Bismillah. Untuk orang yang pernah aku dzolimi, baik perkataan dan perbuatan, wallahi aku meminta maaf atas segalanya yang pernah kuperbuat. Dengan ikhlas semoga kalian memaafkan. Insya Allah..
Jujur. Satu kata yang sulit saat ini bagiku. Bagaimana kuharus melakukannya? Mengungkapkan keburukanku. Memohon untuk dimaafkan. Dan mau tidak mau harus dikatakan. Sungguh, aku tidak ingin hatiku keruh oleh kedzoliman yang Allah benci. Astaghfirullahal’adziim. Maka dari itu, masih di malam yang sama, kuambil keputusan untuk menjernihkan hati. Ya, dengan maaf. Berharap tidak ada lagi keburukan menyuruhku, kalaupun masih ada, Allah ingatkan aku.

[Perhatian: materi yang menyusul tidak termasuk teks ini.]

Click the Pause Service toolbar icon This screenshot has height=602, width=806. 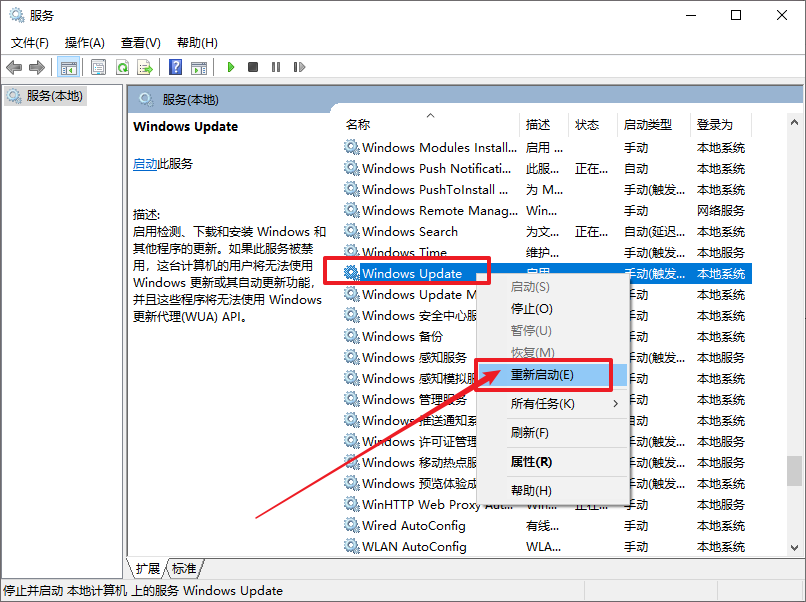276,67
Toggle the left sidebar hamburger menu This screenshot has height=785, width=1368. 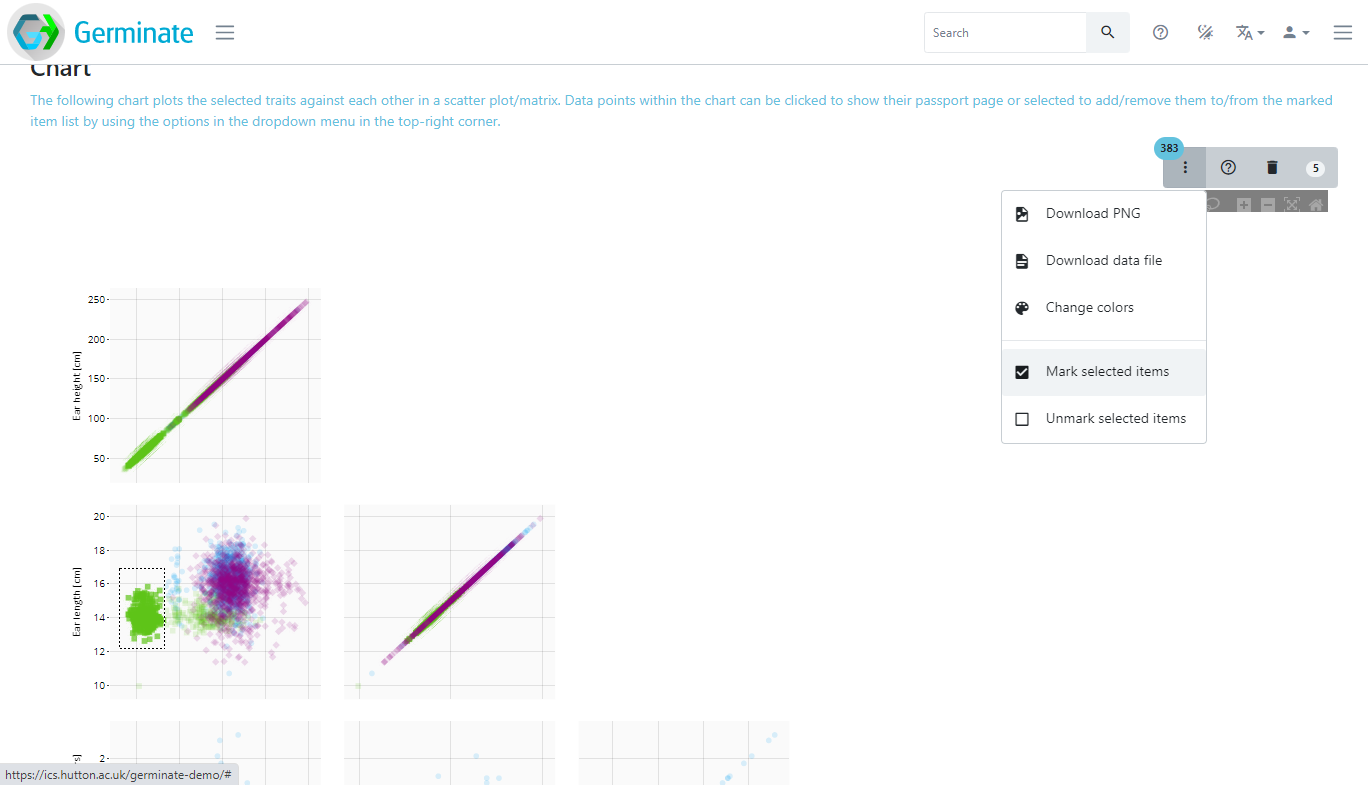point(225,33)
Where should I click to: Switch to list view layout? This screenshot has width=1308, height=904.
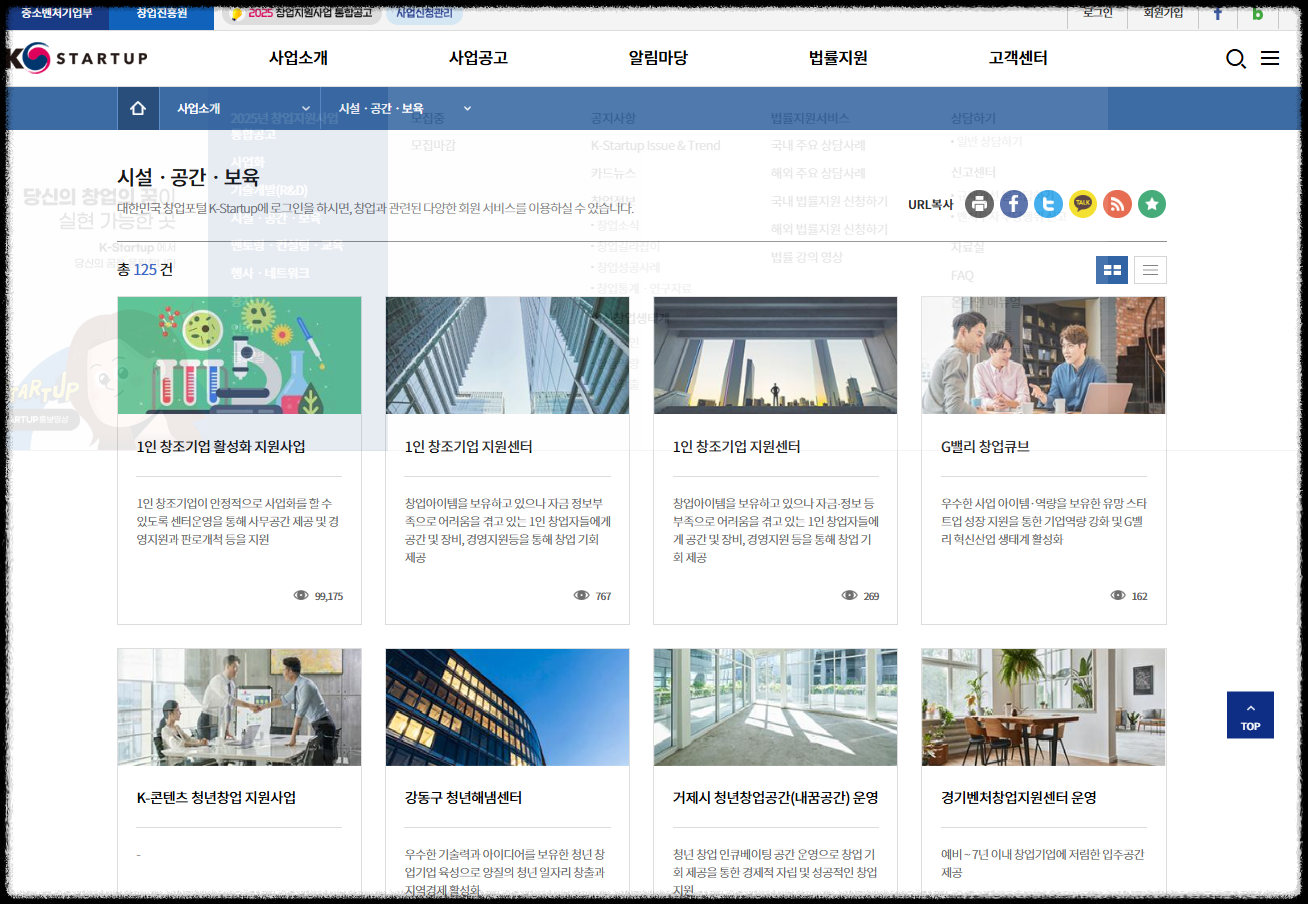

Di pagi hari ketika fajar sudah tak terlihat, hanya tinggal mentari yang siap mengawali hari, senyum kukembangkan meski tak sejalan dengan hati. Tidak mungkin kan menghadapi murid-muridku dengan wajah yang murung. Ya, semua diniati karena Allah. Mungkin tadi Dia sedang mengujiku. Tapi benar. Ini bukan sandiwara yang dibuat-buat. Seperti mendapati petir aku bergemuruh bersama kristal bening yang telah tergambar jelas di wajahku. Sudah kubilang, aku tak sanggup mendengar suaranya. Suara gagahnya yang dulu tak kudengar sekarang, saat itu. Hanya ada harapan di setiap kalimatnya, dan aku hanya menahan hening dalam doa yang tak kuucapkan. Ya Allah, jika memang ini takdir-Mu, aku ikhlas. Jagalah dia, berikan dia kesehatan ya Allah. Alirkan rezeki halal-Mu. Sesungguhnya tiada lain tempatku meminta selain Engkau, Allah.

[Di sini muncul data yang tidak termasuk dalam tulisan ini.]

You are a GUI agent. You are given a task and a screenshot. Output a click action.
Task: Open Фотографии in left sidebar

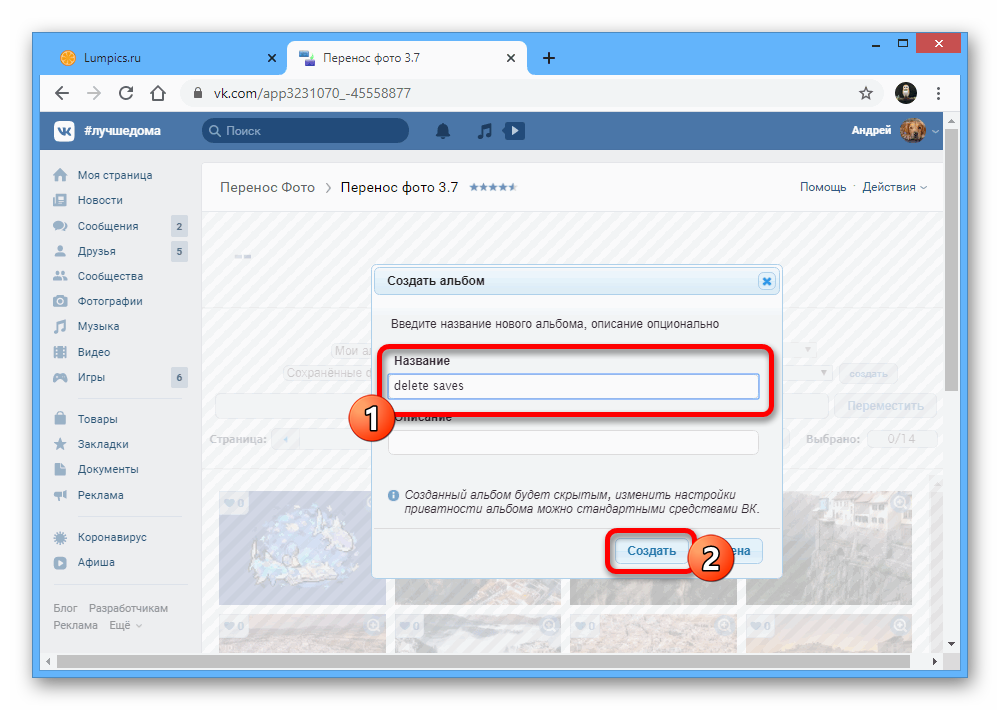point(110,301)
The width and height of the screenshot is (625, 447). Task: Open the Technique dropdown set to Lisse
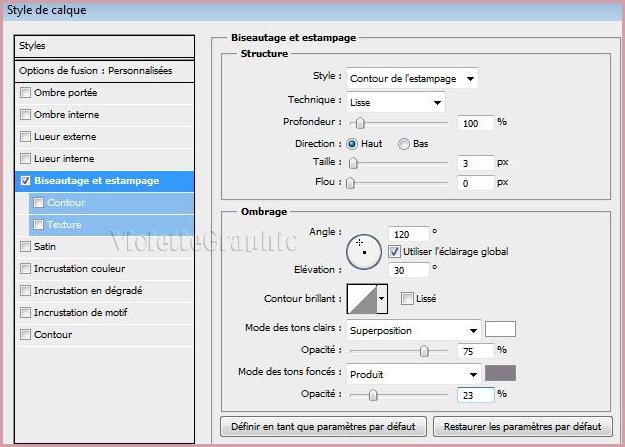(396, 102)
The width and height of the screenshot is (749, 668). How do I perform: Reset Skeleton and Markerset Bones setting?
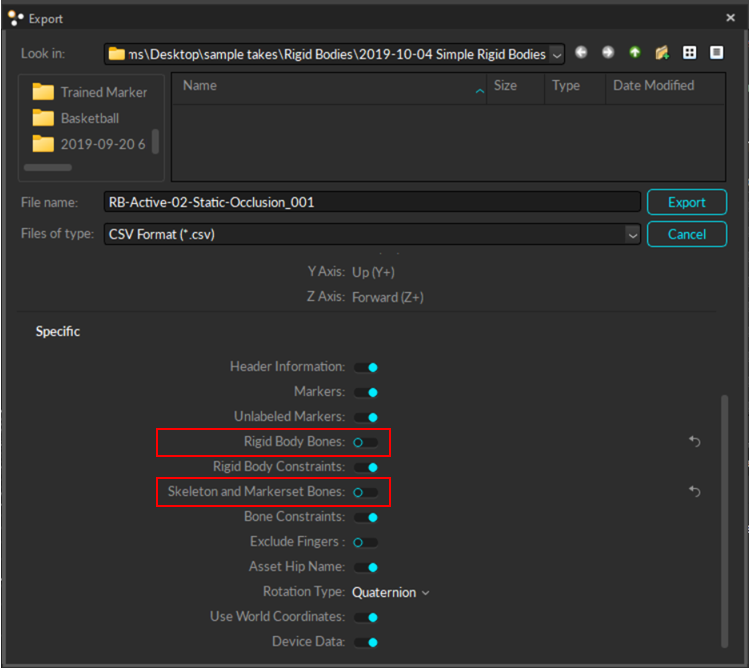pos(694,492)

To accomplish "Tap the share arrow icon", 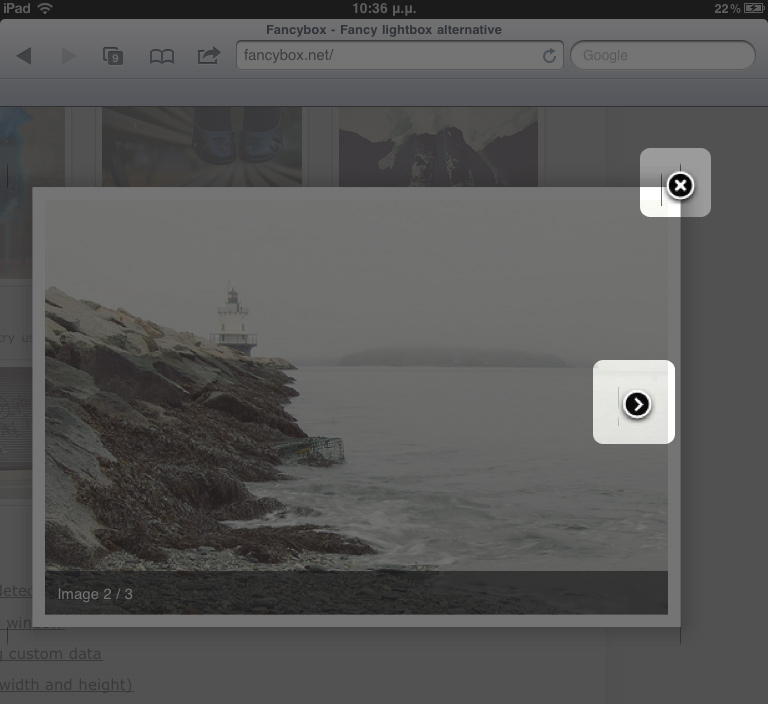I will pyautogui.click(x=208, y=56).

Di hari yang sama, entah Allah sedang ingin bersama-sama denganku ataukah dia sedang mencubitku sesaat, nyanyiannya didendangkan indah oleh mulutku sendiri. Tanpa paksaan. Bahkan tak sanggup jiwa ini tenang. Isakan demi isakan, tangisan demi tangisan. Aku butuh pelukan-Mu Allah. Hina-lah diriku yang hanya mencari-Mu ketika kubutuh. Hina-lah aku hanya datang ketika cobaan menggadaikan semangatku. Aku hina, dan tak peduli. Hanya Engkau-lah yang saat ini kucari. Dekaplah aku, tinggallah dalam hatiku hingga jiwaku tenang. Sampai nafas milik-Mu ini kembali. Allahu ya Allah.

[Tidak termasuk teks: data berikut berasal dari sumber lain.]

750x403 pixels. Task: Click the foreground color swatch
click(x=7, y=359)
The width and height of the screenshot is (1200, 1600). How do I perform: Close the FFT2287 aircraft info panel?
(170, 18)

Hingga saat ini kumulai berusaha istiqamah menjalankan keputusan ini. Namun, begitu sulitnya bagiku mencapai sepertiga malam yang sempurna. Sulitnya menghadapi mereka untuk penyesuaian. Dunia. Seperti menghalangi. Tapi insya Allah. Allah pasti menolong dan memberi jalan terbaik bagi hamba-Nya. Mungkin dalam hati masih ada kebimbangan, tetapi Dia telah menjamin. Tinggallah aku yang menjalaninya. Insya Allah..
Tentang makhluk yang dikutuk Allah, aku tak lagi mau berurusan dengannya. Biarkan dia menggodaku, dan biarkan dia meracuniku. Aku percaya Allah ‘kan menjagaku.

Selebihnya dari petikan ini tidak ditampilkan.